# Luck of the draw on last drain call



## DUNBAR PLUMBING (Sep 11, 2008)

:no:



Last call of the evening, I 'thought' I'd put my Spartan 81 to work with a new cable. Bent up the cable trying to rod out a drain, got pissed and threw the machine and all off a porch into the truck. 

Had the 300 on the back of the truck, should of went for the bigger of the two first. 


Drop the trap, remove the trap arm, off I go with a 3/8" cable bent like a whip. 

I knew I was in for trouble on this drain given its age (50+ year old plumbing) and I didn't even want to look at what I had to go through, knew it was bad. 

Took 10 minutes to get the cable 20+ feet with reversing the machine every so many feet. Hard obstructions 3-5 times till I got out far enough where I could hear echoing through the drain, wasn't dripping anymore either. 

So I pull the cable back, starting to hear a ringing noise. ??? 


Got to the end, somehow I brought back a brass ring washer. Had to be from a drain machine that was in there years ago. 

Put the trap back on, ran hot water wide open, checked all lower fixtures to make sure I didn't move the clog further down the line, all was good.


Here's what I accomplished tonight:


Galvanized 2" that goes vertical in the wall, 90's and 18" to the horizontal, a tee turned vertical again for the drain. The rest of that line heads over and serves as a combination waste/vent picking up a toilet and lav on the basement level. 

How in the **** I was able to get that cable to drop through that straight tee was amazing. Couldn't of done that twice no matter what. 

Just looking at the drain configuration has me scared it'll clog again someday because it could take three times longer to get it open, knowing the difficulty of keeping a cable from shooting across the tee and following the vent across. 

It "could" be very possible at this point that I did go straight across, but the vertical pipe was warm from the water I was running. 

Or, I did go straight across, kitchen sink is now draining through the vents of the lav and toilet on the basement level. 

But the brass flat washer has me believing there was an attachment lost in that drain that I retrieved by accident, at least part of it.

2 drain calls today that made good money, both were relatively easy.


----------



## MACPLUMB777 (Jun 18, 2008)

Yeah Dunbar now thats why they pay us the big bucks ! :thumbup:


----------



## younger-plumber (Sep 12, 2008)

i love those calls...repipe pays way better than snaking ancient pipes!


----------



## DUNBAR PLUMBING (Sep 11, 2008)

I don't think I could do drain cleaning in and out daily. 4-6 times a week, great. 4-6 times a day, nevah!


----------



## CaberTosser (Mar 7, 2013)

One time I had a call where I was just augering a toilet. I had it cleared, but my auger was hanging up on something; I yarded on the thing and got it out with some of that twisted-wire chain attached to it like you'd use to hang infra-red heaters. I got quite a length out but it hung up on the leader buckle not making the tee-wye; it was a chain to tie up a dog in the yard! I checked the stack from the roof of the one storey bungalow and could see it, so I bent a retrieval hook on the end of a piece of copper tubing and went fishing, I needed to solder another 6' to it to reach the leader and snagged the thing. 

I surmised the cause of the chain being in that unusual spot to be the 3 rambunctious young sons of the customer.


----------



## JAraiza (May 7, 2012)

I have learned valuable lessons with cables getting hung up in the lines. The first lesson: use the right size machine for the job. never ever use a cutter on a kinked cable. Another lesson is not to use a kink cable from a roof vent in old plumbing. If you get several kinks in your cable line replace it fast or be aware of the consequences. If you do get one stuck try the forward and reverse method but sometimes letting the cable settle sometimes has done the trick of releasing it when pulling vigorously for any kind of retraction. Whatever you do, if you feel any resistance pull back, always pull back and check your head or cutter. Anyone else have any tricks for this? I probably left out some.


----------

RECORDED INFORMATION
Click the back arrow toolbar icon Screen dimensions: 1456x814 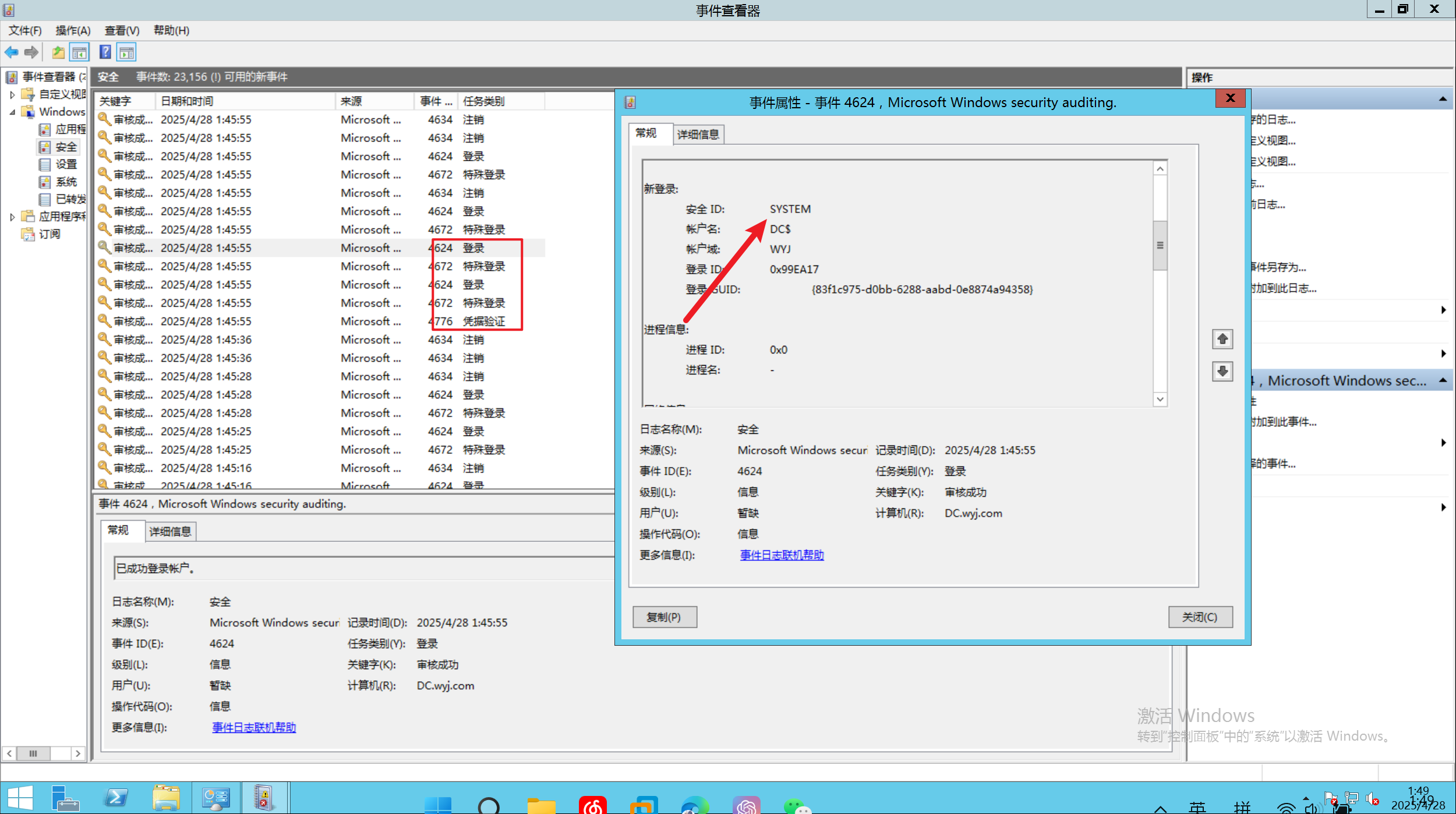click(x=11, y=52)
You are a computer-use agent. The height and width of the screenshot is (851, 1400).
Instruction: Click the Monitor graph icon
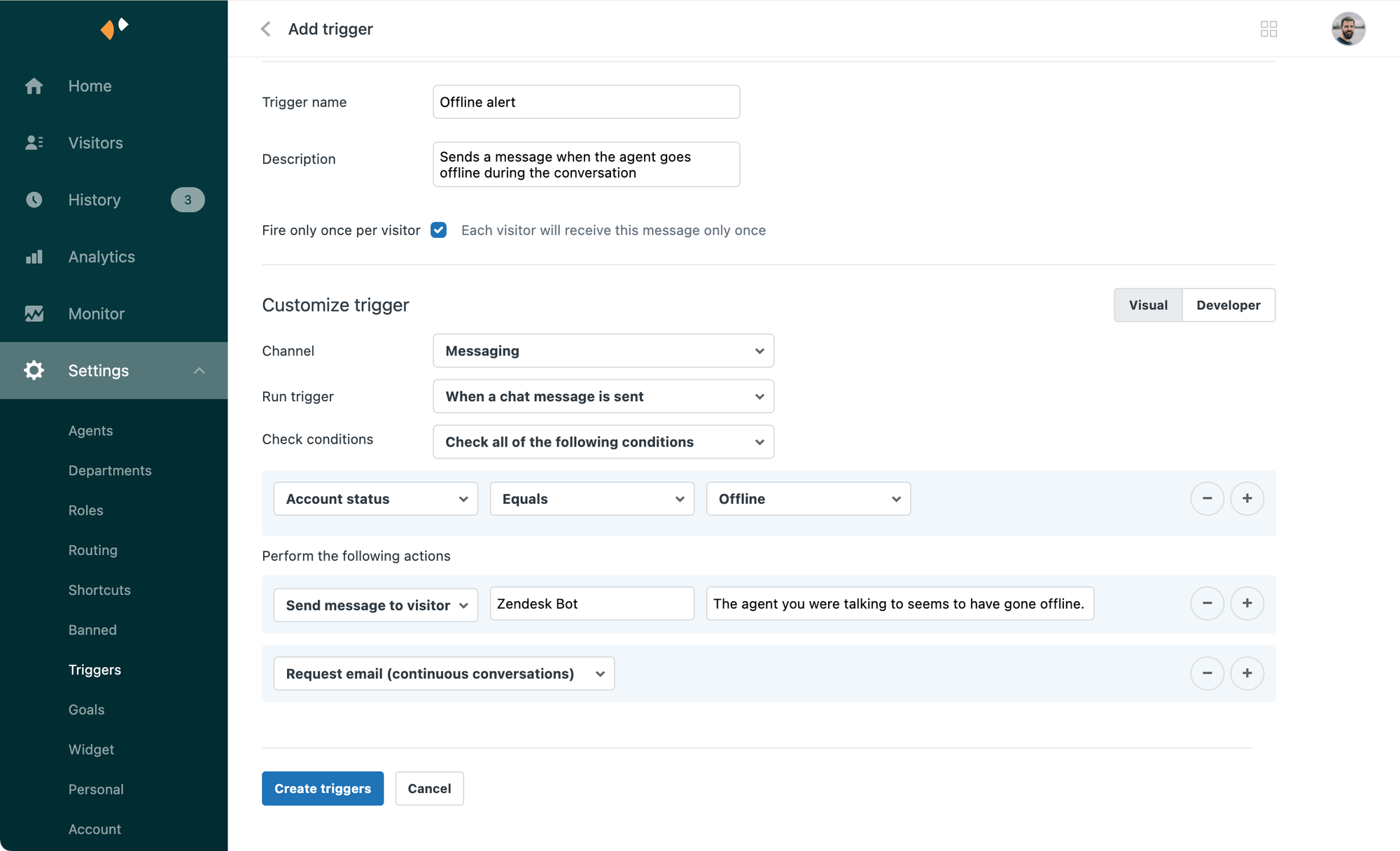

TO BE DONE
1: For the drain-cleaning thread, mark each statement yes or no, and quote the words that decide it.
(a) On the way back, the cable brought up a brass ring washer.
(b) Getting the cable past 20 feet took 20 minutes.
(c) The chain pulled out of the toilet was for hanging infrared heaters.
2: Quote the drain-cleaning thread between "I knew I was" and "ringing noise. ???", inclusive.
The material above is separate from the drain-cleaning thread.

TASK-BY-TASK SOLUTIONS
1:
(a) Yes: "somehow I brought back a brass ring washer."
(b) No: "Took 10 minutes to get the cable 20+ feet"
(c) No: "it was a chain to tie up a dog in the yard!"

2:
I knew I was in for trouble on this drain given its age (50+ year old plumbing) and I didn't even want to look at what I had to go through, knew it was bad. 

Took 10 minutes to get the cable 20+ feet with reversing the machine every so many feet. Hard obstructions 3-5 times till I got out far enough where I could hear echoing through the drain, wasn't dripping anymore either. 

So I pull the cable back, starting to hear a ringing noise. ???